* PROBLEM TO SOLVE:
The records are to be copied exactly and in full.

#### DATA SUPPLIED ####

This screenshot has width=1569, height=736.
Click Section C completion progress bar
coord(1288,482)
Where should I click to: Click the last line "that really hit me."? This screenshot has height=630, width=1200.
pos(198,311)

####

* OUTPUT FOR THIS EXERCISE:
This screenshot has width=1569, height=736.
Click Section C completion progress bar
coord(1288,482)
Where should I click to: Click the last line "that really hit me."? This screenshot has height=630, width=1200.
pos(198,311)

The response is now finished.